Ce simple raisonnement mathématique déclenche ce qui est maintenant connu dans l’industrie du magazine de luxe sous le nom de guerres des tongs. C’est une campagne coûteuse, avec des frais supplémentaires de production et de distribution, mais étant données l’augmentation des ventes et la rivalité entre les magazines pour obtenir les produits les plus désirables, ce serait un suicide commercial pour un éditeur que de ne pas y participer. Vogue se distingue en étant la seule publication qui ne s’engage pas dans la bataille.

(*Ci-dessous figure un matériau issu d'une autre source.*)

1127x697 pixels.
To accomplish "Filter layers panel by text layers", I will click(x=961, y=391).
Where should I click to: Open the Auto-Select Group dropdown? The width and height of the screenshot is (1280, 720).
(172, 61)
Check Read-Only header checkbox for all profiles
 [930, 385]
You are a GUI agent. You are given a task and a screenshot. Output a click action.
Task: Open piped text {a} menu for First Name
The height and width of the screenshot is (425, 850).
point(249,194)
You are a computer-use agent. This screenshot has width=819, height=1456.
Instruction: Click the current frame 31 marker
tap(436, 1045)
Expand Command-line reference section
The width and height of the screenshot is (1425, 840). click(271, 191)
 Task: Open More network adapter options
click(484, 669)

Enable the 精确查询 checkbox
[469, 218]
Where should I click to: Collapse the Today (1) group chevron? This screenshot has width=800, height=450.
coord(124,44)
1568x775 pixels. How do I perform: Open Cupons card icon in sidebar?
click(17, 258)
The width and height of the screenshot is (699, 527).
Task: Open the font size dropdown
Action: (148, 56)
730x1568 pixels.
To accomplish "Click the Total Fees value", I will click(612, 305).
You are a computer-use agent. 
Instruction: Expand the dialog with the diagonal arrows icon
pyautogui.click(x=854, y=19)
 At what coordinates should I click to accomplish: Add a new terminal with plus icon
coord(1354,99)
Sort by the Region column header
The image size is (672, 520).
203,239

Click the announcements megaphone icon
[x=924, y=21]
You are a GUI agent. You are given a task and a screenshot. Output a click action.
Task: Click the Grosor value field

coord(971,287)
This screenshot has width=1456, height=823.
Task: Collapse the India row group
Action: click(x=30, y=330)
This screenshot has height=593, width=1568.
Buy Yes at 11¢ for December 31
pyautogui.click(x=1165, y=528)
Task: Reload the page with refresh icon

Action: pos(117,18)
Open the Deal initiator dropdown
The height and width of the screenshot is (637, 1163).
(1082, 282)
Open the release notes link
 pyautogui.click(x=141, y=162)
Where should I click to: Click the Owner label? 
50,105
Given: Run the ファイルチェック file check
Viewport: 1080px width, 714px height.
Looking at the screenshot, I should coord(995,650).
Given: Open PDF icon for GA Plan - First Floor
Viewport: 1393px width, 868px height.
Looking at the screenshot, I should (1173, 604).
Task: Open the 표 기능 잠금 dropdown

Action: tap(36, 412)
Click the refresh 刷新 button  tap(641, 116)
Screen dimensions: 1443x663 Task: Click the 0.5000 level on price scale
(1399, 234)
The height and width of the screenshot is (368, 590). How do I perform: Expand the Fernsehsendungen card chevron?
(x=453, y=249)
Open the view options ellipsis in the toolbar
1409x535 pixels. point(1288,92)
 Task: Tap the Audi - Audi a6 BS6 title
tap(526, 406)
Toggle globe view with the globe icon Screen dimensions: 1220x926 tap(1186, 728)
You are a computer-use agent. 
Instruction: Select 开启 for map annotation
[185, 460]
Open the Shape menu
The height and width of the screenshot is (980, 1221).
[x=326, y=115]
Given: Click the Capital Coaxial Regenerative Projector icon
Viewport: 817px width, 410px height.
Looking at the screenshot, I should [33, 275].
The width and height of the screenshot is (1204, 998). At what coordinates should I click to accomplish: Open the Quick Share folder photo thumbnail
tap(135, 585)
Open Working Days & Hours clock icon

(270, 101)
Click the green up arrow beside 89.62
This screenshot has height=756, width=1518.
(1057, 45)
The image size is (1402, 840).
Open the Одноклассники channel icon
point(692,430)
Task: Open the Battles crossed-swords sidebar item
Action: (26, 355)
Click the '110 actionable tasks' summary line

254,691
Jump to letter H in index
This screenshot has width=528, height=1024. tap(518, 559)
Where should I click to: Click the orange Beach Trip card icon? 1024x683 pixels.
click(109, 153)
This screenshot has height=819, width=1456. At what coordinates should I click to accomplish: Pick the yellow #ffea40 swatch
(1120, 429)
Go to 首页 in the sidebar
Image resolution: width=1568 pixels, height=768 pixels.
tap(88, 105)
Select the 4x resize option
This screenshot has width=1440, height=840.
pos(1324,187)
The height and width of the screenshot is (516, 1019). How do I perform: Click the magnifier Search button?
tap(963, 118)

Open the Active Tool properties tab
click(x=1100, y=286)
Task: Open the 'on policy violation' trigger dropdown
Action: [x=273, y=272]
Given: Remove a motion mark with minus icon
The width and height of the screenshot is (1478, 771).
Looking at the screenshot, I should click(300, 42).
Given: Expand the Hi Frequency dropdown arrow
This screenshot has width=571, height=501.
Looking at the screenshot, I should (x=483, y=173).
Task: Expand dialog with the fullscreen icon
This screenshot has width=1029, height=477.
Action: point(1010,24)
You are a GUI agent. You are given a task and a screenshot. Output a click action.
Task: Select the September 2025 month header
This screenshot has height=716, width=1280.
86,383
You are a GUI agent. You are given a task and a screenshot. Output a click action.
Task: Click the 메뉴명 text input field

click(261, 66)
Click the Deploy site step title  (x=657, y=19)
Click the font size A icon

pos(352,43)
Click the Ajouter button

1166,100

Il y a une ironie incontestable dans le fait que les magazines qui fonctionnent grâce à la publicité dans la mode de luxe parviennent à augmenter leurs ventes en distribuant des cadeaux publicitaires produits à peu de frais. Pour contourner cette vérité inconfortable, les éditeurs des titres plus haut de gamme utilisent les marques de grandes chaînes pour donner quand même de la crédibilité à leurs cadeaux publicitaires. « Nous préférons les produits de marque, s’ils sont d’une marque appropriée », dit Patricia Stevenson, directrice de la publication de Tatler. « Ils sont bien sûr négociables, mais souvent les sociétés fournissent des objets de marque. C’est une occasion incroyable d’apparaître sur la couverture du magazine. »

En retour le cadeau publicitaire exprime aussi quelque chose au sujet du magazine. « Les cadeaux publicitaires ont vraiment une incidence sur l’image de marque », dit Simon Kippin, directeur de la publication de Glamour, « c’est pourquoi nous nous assurons que le produit est approprié et de grande qualité pour qu’il soit en adéquation avec le profil haut de gamme de notre lectorat. » Tout cela ressemble à une succession de sympathiques démonstrations d’amitié envers les clients, mais en réalité le cadeau publicitaire est devenu un moyen essentiel et coûteux pour les magazines de maintenir leurs ventes face à leurs concurrents.

Alors que l’on peut faire appel à de grands noms pour la conception, les magazines vont souvent s’organiser pour externaliser la production par l’intermédiaire de sociétés de courtage, telles Geevaz ou Giftpoint, qui sont spécialisées dans le cadeau publicitaire. On s’adresse à elles pour qu’elles suggèrent des idées et commissionnent une usine en Extrême-Orient qui peut faire correspondre à la demande élevée les coûts bas requis. En règle générale, le budget sera un pourcentage du prix de vente du magazine et il coûtera rarement plus de 50 pence à produire.